In this exercise, every entry is to be transcribed exactly as written.

ENTRIES SHOWN:
[Start of Attachment]

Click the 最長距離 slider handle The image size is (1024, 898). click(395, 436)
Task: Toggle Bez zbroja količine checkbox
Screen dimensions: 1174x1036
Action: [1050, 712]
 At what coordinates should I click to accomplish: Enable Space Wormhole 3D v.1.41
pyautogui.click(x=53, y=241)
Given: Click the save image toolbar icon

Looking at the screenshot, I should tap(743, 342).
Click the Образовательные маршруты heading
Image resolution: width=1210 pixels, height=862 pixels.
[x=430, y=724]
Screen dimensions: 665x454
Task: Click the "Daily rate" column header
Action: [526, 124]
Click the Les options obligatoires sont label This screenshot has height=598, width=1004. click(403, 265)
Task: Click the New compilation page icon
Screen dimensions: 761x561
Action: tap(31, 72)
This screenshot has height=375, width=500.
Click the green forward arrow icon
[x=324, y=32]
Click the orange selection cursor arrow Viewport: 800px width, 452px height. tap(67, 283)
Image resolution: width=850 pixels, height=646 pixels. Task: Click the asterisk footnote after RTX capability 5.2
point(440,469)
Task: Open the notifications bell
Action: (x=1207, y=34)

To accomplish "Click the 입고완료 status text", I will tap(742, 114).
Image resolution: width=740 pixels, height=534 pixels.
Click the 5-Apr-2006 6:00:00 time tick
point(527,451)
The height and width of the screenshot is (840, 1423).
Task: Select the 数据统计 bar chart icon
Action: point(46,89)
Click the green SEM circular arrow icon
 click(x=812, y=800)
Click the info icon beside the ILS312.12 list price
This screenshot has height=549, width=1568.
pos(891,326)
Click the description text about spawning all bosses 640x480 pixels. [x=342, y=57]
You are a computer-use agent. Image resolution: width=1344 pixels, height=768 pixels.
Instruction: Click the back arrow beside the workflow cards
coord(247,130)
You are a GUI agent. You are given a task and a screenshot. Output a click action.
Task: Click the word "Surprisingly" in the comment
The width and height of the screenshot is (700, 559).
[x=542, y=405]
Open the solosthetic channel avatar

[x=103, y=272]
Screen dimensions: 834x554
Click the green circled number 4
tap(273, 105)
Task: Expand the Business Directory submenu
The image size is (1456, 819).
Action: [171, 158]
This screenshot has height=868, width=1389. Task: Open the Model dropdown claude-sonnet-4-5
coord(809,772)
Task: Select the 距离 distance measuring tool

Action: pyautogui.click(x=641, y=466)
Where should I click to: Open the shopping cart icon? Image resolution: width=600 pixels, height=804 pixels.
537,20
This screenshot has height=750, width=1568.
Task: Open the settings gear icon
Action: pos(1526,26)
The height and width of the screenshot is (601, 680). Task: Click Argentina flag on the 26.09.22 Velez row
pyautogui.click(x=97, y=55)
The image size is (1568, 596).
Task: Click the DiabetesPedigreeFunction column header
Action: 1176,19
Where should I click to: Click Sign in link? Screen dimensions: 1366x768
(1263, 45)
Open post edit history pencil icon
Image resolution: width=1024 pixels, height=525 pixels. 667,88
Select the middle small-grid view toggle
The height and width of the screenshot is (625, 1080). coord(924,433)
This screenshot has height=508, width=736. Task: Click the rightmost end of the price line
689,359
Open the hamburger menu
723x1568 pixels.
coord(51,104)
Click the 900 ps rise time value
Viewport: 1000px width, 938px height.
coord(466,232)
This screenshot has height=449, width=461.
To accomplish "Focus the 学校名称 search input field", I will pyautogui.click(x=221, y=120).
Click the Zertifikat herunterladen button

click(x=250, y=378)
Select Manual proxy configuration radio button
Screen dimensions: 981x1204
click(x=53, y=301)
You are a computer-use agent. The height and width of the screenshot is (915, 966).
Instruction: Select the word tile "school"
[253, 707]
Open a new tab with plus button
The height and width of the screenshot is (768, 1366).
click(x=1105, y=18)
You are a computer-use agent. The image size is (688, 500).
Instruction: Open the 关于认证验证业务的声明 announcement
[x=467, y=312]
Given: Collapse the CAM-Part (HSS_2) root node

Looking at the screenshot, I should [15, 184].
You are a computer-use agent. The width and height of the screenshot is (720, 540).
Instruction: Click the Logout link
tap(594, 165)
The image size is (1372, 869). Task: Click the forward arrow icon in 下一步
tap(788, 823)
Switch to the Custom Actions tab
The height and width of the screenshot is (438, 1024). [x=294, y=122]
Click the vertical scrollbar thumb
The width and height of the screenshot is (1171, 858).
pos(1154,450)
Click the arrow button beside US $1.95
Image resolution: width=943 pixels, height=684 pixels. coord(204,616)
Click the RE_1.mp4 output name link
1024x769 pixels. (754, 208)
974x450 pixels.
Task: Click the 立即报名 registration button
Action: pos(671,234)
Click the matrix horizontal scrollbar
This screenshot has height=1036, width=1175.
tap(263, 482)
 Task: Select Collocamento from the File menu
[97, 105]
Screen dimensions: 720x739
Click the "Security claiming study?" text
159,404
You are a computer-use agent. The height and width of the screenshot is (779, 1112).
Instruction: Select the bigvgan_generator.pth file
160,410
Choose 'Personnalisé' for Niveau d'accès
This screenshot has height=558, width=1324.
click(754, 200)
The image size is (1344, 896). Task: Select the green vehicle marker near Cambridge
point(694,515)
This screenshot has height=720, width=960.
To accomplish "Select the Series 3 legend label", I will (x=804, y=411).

[End of Attachment]

ANSWER BOX:
Click the 最長距離 slider handle The image size is (1024, 898). click(395, 436)
Task: Toggle Bez zbroja količine checkbox
Screen dimensions: 1174x1036
Action: [1050, 712]
 At what coordinates should I click to accomplish: Enable Space Wormhole 3D v.1.41
pyautogui.click(x=53, y=241)
Given: Click the save image toolbar icon

Looking at the screenshot, I should tap(743, 342).
Click the Образовательные маршруты heading
Image resolution: width=1210 pixels, height=862 pixels.
[x=430, y=724]
Screen dimensions: 665x454
Task: Click the "Daily rate" column header
Action: [526, 124]
Click the Les options obligatoires sont label This screenshot has height=598, width=1004. click(403, 265)
Task: Click the New compilation page icon
Screen dimensions: 761x561
Action: tap(31, 72)
This screenshot has height=375, width=500.
Click the green forward arrow icon
[x=324, y=32]
Click the orange selection cursor arrow Viewport: 800px width, 452px height. tap(67, 283)
Image resolution: width=850 pixels, height=646 pixels. Task: Click the asterisk footnote after RTX capability 5.2
point(440,469)
Task: Open the notifications bell
Action: (x=1207, y=34)

To accomplish "Click the 입고완료 status text", I will tap(742, 114).
Image resolution: width=740 pixels, height=534 pixels.
Click the 5-Apr-2006 6:00:00 time tick
point(527,451)
The height and width of the screenshot is (840, 1423).
Task: Select the 数据统计 bar chart icon
Action: point(46,89)
Click the green SEM circular arrow icon
 click(x=812, y=800)
Click the info icon beside the ILS312.12 list price
This screenshot has height=549, width=1568.
pos(891,326)
Click the description text about spawning all bosses 640x480 pixels. [x=342, y=57]
You are a computer-use agent. Image resolution: width=1344 pixels, height=768 pixels.
Instruction: Click the back arrow beside the workflow cards
coord(247,130)
You are a GUI agent. You are given a task and a screenshot. Output a click action.
Task: Click the word "Surprisingly" in the comment
The width and height of the screenshot is (700, 559).
[x=542, y=405]
Open the solosthetic channel avatar

[x=103, y=272]
Screen dimensions: 834x554
Click the green circled number 4
tap(273, 105)
Task: Expand the Business Directory submenu
The image size is (1456, 819).
Action: [171, 158]
This screenshot has height=868, width=1389. Task: Open the Model dropdown claude-sonnet-4-5
coord(809,772)
Task: Select the 距离 distance measuring tool

Action: pyautogui.click(x=641, y=466)
Where should I click to: Open the shopping cart icon? Image resolution: width=600 pixels, height=804 pixels.
537,20
This screenshot has height=750, width=1568.
Task: Open the settings gear icon
Action: pos(1526,26)
The height and width of the screenshot is (601, 680). Task: Click Argentina flag on the 26.09.22 Velez row
pyautogui.click(x=97, y=55)
The image size is (1568, 596).
Task: Click the DiabetesPedigreeFunction column header
Action: 1176,19
Where should I click to: Click Sign in link? Screen dimensions: 1366x768
(1263, 45)
Open post edit history pencil icon
Image resolution: width=1024 pixels, height=525 pixels. 667,88
Select the middle small-grid view toggle
The height and width of the screenshot is (625, 1080). coord(924,433)
This screenshot has height=508, width=736. Task: Click the rightmost end of the price line
689,359
Open the hamburger menu
723x1568 pixels.
coord(51,104)
Click the 900 ps rise time value
Viewport: 1000px width, 938px height.
coord(466,232)
This screenshot has height=449, width=461.
To accomplish "Focus the 学校名称 search input field", I will pyautogui.click(x=221, y=120).
Click the Zertifikat herunterladen button

click(x=250, y=378)
Select Manual proxy configuration radio button
Screen dimensions: 981x1204
click(x=53, y=301)
You are a computer-use agent. The height and width of the screenshot is (915, 966).
Instruction: Select the word tile "school"
[253, 707]
Open a new tab with plus button
The height and width of the screenshot is (768, 1366).
click(x=1105, y=18)
You are a computer-use agent. The image size is (688, 500).
Instruction: Open the 关于认证验证业务的声明 announcement
[x=467, y=312]
Given: Collapse the CAM-Part (HSS_2) root node

Looking at the screenshot, I should [15, 184].
You are a computer-use agent. The width and height of the screenshot is (720, 540).
Instruction: Click the Logout link
tap(594, 165)
The image size is (1372, 869). Task: Click the forward arrow icon in 下一步
tap(788, 823)
Switch to the Custom Actions tab
The height and width of the screenshot is (438, 1024). [x=294, y=122]
Click the vertical scrollbar thumb
The width and height of the screenshot is (1171, 858).
pos(1154,450)
Click the arrow button beside US $1.95
Image resolution: width=943 pixels, height=684 pixels. coord(204,616)
Click the RE_1.mp4 output name link
1024x769 pixels. (754, 208)
974x450 pixels.
Task: Click the 立即报名 registration button
Action: pos(671,234)
Click the matrix horizontal scrollbar
This screenshot has height=1036, width=1175.
tap(263, 482)
 Task: Select Collocamento from the File menu
[97, 105]
Screen dimensions: 720x739
Click the "Security claiming study?" text
159,404
You are a computer-use agent. The height and width of the screenshot is (779, 1112).
Instruction: Select the bigvgan_generator.pth file
160,410
Choose 'Personnalisé' for Niveau d'accès
This screenshot has height=558, width=1324.
click(754, 200)
The image size is (1344, 896). Task: Select the green vehicle marker near Cambridge
point(694,515)
This screenshot has height=720, width=960.
To accomplish "Select the Series 3 legend label", I will (x=804, y=411).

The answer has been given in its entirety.